The names will be put on a dime-sized microchip which will then be aboard NASA’s new Orion spacecraft for test flights and future missions. The first test flight is tentatively scheduled for December 4 and will consist of a 4.5 hour-long orbiting of Earth in order to test the craft’s systems. During the two-orbit mission, the Orion spacecraft will fly into Earth’s atmosphere at speeds which will come close to 20,000 mph and endure temperatures in the 4,000 degrees Fahrenheit range before its splashdown in the Pacific Ocean, according to a NASA press release. Following that, Orion will be sent on additional “exploration flights and missions to Mars,” with the submitted names on-board.
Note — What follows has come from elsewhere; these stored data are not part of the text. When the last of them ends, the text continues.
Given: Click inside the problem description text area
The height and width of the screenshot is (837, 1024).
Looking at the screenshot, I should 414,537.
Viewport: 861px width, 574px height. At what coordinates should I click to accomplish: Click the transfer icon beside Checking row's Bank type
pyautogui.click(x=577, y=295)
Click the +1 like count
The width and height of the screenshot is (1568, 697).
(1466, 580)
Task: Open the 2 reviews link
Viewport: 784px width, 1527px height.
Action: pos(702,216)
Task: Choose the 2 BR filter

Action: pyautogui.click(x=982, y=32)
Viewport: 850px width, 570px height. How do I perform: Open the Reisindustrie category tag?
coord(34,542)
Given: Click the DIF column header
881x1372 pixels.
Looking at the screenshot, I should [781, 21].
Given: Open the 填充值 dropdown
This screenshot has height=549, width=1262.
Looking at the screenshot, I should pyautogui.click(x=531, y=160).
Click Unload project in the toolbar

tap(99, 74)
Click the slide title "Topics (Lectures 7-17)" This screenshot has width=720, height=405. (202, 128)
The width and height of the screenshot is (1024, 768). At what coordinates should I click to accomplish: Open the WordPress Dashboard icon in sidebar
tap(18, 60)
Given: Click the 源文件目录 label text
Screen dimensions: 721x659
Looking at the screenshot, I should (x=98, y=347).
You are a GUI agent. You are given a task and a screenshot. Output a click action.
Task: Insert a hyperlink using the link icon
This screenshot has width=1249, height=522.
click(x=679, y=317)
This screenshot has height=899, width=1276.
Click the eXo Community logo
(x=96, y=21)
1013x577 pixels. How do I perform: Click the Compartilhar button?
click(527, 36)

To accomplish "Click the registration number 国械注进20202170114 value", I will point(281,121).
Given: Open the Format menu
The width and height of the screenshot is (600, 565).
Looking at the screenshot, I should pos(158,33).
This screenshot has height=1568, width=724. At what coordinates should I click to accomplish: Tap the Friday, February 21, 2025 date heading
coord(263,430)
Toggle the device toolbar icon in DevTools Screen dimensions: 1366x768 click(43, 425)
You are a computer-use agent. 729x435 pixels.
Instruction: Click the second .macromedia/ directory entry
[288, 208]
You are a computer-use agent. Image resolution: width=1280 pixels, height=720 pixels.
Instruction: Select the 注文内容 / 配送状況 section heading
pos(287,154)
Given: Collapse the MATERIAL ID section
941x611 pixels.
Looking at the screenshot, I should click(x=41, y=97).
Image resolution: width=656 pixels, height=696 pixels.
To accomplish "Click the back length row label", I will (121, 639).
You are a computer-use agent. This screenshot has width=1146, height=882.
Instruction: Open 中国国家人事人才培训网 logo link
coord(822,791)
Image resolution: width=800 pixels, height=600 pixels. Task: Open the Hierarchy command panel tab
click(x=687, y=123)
To submit their name, interested parties need to go to NASA’s name-collection site and fill out an online form with some basic information. This will generate a digital boarding pass that can be printed or shared on social media. The deadline for the name submission is October 31 for those who wish to have their name on the test flight and future flights and missions. Beyond the 31st, names may still be submitted for future flights and missions.
Though the United States represents the largest collection of names, with more than one million submitted, the U.K. and India are are in second and third place, with more than 22,000 and more than 21,000, respectively. Other nations represented in the name submissions include China, Pakistan, Philippines and Canada.
This is not the first time the public has had a chance to send a part of themselves into space. Space.com reports that Celestis, Inc has been offering a memorial spaceflight service for a number of years. Star Trek creator Gene Rodenberry was honored with a portion of his ashes being sent into space by the company in 1997. The ashes of other individuals were also on board. Then, in 2012 another memorial was created with the ashes of Rodenberry’s wife and Star-Trek star, Majel Roddenberry, alongside more of Gene’s ashes.
James Doohan, Montgomery “Scotty” Scott of the Star Trek franchise was also memorialized by the company with his ashes launched into space in 2007.